Both men were accused of persuading Francesco Colucci, chief of police in Genoa in 2001, to change his testimony about a night raid on the Diaz school, which was being used by G8 protestors as sleeping quarters.


Colucci has always denied being pressured to give false testimony, saying he always told the truth in court, and has been ordered to to face a separate trial for perjury. Three people were left comatose and 26 had to be taken to hospital in the night raid, which gained headlines worldwide.
Controversy raged in November last year after a verdict acquitted 16 defendants including the three top officers and sentenced 13 lower-ranked officers to terms ranging from one month to four years - terms they will never serve because of an intervening amnesty.
The officers convicted were judged to have acted on their own without instructions from their superiors. The verdict provoked outrage among victims of the raid, campaigners, human rights groups and leftwing politicians but centre-right MPs praised judges for restoring the reputation of the police and for refusing to bow to pressure. More than 300,000 demonstrators converged on Genoa for the G8 summit in July 2001.

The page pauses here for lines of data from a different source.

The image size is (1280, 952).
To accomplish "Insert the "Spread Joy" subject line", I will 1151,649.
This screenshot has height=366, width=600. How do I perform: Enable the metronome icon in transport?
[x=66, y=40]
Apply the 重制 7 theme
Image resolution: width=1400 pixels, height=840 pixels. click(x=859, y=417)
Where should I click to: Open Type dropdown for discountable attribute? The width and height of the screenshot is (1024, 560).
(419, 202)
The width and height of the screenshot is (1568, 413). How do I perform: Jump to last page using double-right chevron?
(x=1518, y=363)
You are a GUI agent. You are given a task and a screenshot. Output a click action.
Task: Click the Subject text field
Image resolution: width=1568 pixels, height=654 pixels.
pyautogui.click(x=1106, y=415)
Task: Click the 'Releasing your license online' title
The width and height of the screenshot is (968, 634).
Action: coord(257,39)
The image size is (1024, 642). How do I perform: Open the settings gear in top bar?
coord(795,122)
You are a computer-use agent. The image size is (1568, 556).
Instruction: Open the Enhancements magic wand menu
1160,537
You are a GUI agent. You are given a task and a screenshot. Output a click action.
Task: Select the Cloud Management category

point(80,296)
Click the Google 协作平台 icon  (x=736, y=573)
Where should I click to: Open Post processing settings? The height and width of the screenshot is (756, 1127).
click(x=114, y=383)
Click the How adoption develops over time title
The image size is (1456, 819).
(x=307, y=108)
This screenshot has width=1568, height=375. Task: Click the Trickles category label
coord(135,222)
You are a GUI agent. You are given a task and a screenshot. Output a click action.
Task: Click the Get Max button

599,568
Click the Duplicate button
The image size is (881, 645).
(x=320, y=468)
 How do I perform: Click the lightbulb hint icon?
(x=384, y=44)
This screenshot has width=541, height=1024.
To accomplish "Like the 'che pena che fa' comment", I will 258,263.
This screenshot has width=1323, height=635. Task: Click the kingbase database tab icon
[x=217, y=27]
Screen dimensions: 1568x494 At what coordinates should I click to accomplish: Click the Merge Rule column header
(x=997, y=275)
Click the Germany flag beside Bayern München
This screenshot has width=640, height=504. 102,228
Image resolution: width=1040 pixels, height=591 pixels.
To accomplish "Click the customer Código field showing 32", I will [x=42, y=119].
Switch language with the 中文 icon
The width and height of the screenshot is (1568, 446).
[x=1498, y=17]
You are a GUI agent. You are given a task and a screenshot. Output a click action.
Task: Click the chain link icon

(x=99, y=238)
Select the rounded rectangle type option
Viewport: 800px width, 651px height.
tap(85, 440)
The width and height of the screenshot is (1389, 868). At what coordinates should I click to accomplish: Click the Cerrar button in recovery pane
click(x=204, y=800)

During two days of mayhem, one protestor was shot dead while attacking a Carabinieri policeman, shops and businesses were ransacked and hundreds of people injured in clashes between police and demonstrators. In a separate trial into brutality against protestors held at a police detention centre in the Bolzaneto area, 15 of 45 officials standing trial were convicted in a sentence handed down last July.
As in the Diaz case, none of those convicted will serve time because of the statute of limitations. In total, 252 demonstrators had said they were spat at, verbally and physically humiliated or threatened with rape while being held at the centre.